He is no stranger to the motorbike either and has twice driven on two wheels to the Monoco Grand Prix - a "superb trip", he says. But although BMW captures the imagination, most of his car sales come from Mitsubishi Motor. He has held the franchise for the Japanese cars and trucks since 1984. He is also the distributor for Pioneer Hi-Fi - which specialises in car and top end stereo products.

The eldest of six children whose father worked as an Irish Life Assurance superintendent, the young Frank Keane found himself in a variety of schools in Wexford, Longford, Dun Laoghaire and Monkstown in Dublin.

He left school at the age of 17 before doing his Leaving Cert because his father, who was ill, asked him was he wasting his time. He said he was.

His first job was with Brooks Thomas, selling paint. After a year-and-a-half he was told to stop talking about motor cars and do something about his interest in them. He joined Smithfield Motor Co, a Ford main dealership, as a junior salesman, and later moved to PR Reilly's, a multi-franchise operation, rising to the position of sales manager in 1956, at the tender age of 23.

A year later he started his motor racing career which stretched over 14 years, and included victory in the Sexton Championship in 1963, driving a Lotus Formula Junior. He eventually gave it up after a competitor deliberately drove him off the road during a race. "I was disturbed that somebody would do that," he recalls.

After nine years with PR Reilly, he moved to Mount Merrion Motors and then, in 1966, got the opportunity to become sales director at the Three Rock Garage in Rathfarnham. He subsequently went after and won the BMW franchise and formed the company Motor Import Ltd.

Before the Republic joined the EEC in 1973, he had lean years. As well as paying a 75 per cent duty on the car's landed cost, he was limited to importing 130 units a year, although the upside was that the car had "a scarcity value and a snob value".

"We started off literally in a laneway in Foster's Avenue in Mount Merrion. It was tough going. By 1972 we had lost maybe £22,000 or £25,000. In those days that was a hell of a lot of money, particularly when you were living on borrowed money."

When the restriction on importing cars was lifted in 1973, the business began to improve. Apart from a period in the early 1980s when tax rises forced him to reduce his staff from 64 to 38 and increase the price of his top of the range model from £21,750 to £37,000, the business has grown to where he took in 2,750 cars last year, much of it due to "a huge growth in female ownership".
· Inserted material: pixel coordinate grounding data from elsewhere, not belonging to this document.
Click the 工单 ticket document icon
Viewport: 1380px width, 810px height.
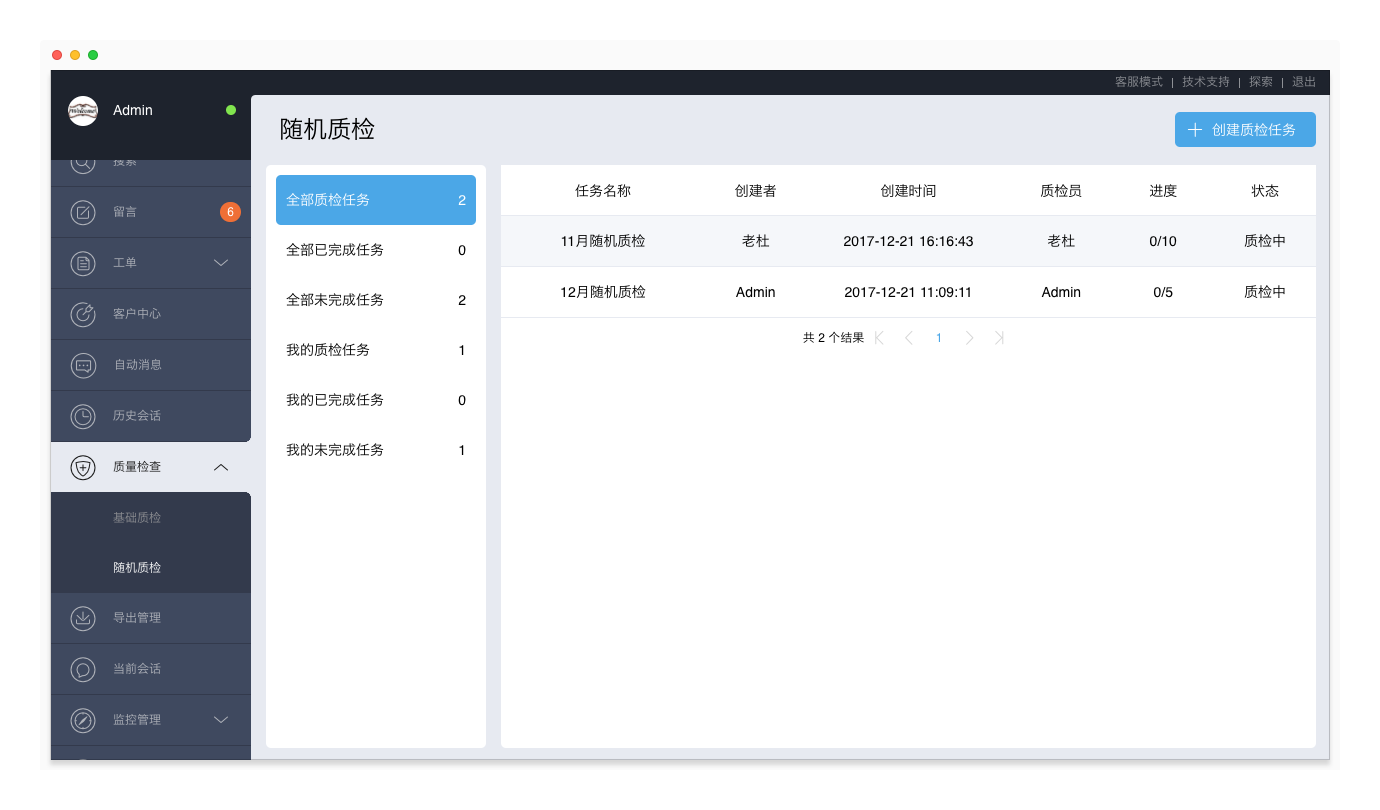point(83,263)
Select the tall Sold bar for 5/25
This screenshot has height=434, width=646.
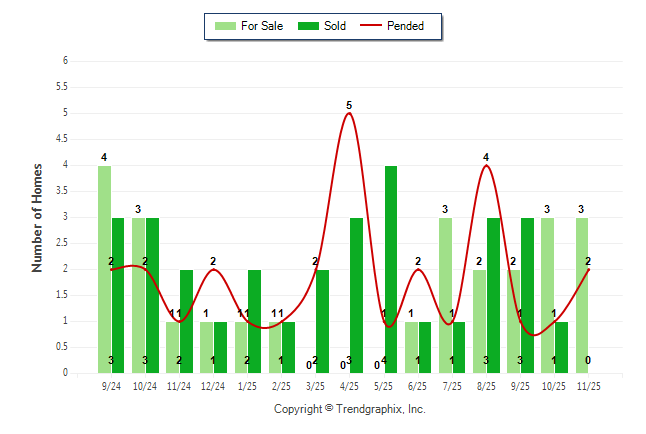(391, 269)
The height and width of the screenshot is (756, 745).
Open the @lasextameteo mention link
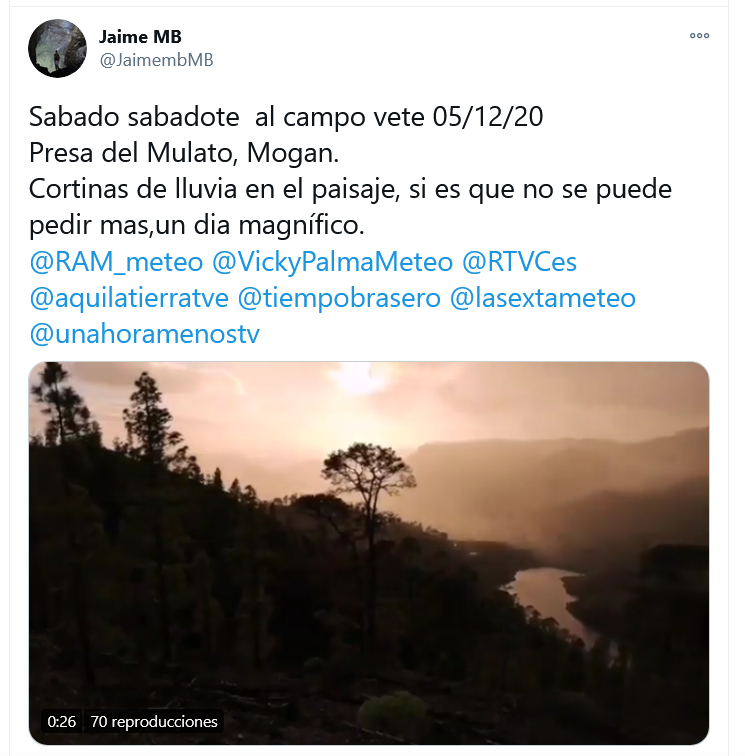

These days he delegates responsibility because of his confidence in a good staff and management team which has won international management awards.

The first criterion of business, Mr Keane says, is to satisfy the customer, the second to "have staff who are happy working with you", an approach he learnt from Volkswagen in the 1950s when they sent over mechanics to introduce the Beetle to Irish garages.

But he feels nostalgic for the old, uncertain but "enjoyable days" when he tracked down customers, usually doctors and engineers, in far flung corners of the State.

"Those days of struggle were the happiest days of my life.

"When you are struggling and you are looking forward to things, those are the nice times."

In the first year which coincided with a depreciation in the value of the pound, he drove 57,000 miles but sold only about 30 units. "I would sit in my car and drive to Donegal, and tomorrow I would be in Cork, and the following day in Galway. I had to follow individuals. I found it difficult to get dealers because the car was not known. It was also seen as being over-priced."

He still does not possess an overcoat nor has he ever personally owned a car. He learnt to drive in his father's 1937 Ford Model Y - a long way from the company car he now drives, a yellow 1992 BMW 850.

He is "one of those nutcases" who used to swim all-year-round in the Forty Foot, and consequently does not feel the cold like lesser mortals. But, when indulging in another of his pastimes, duck and wild-fowl shooting, he does wears jackets, he points out.

Now 65 and with one of his sons coming into the business, he intends to do a lot more travelling, although, surprisingly, he won't be doing it on asphalt. After a few cruises on the Amazon, the Nile and the Yerawadda in Burma, riverboat manufacturers should watch out. "I am very interested in rivers," he says.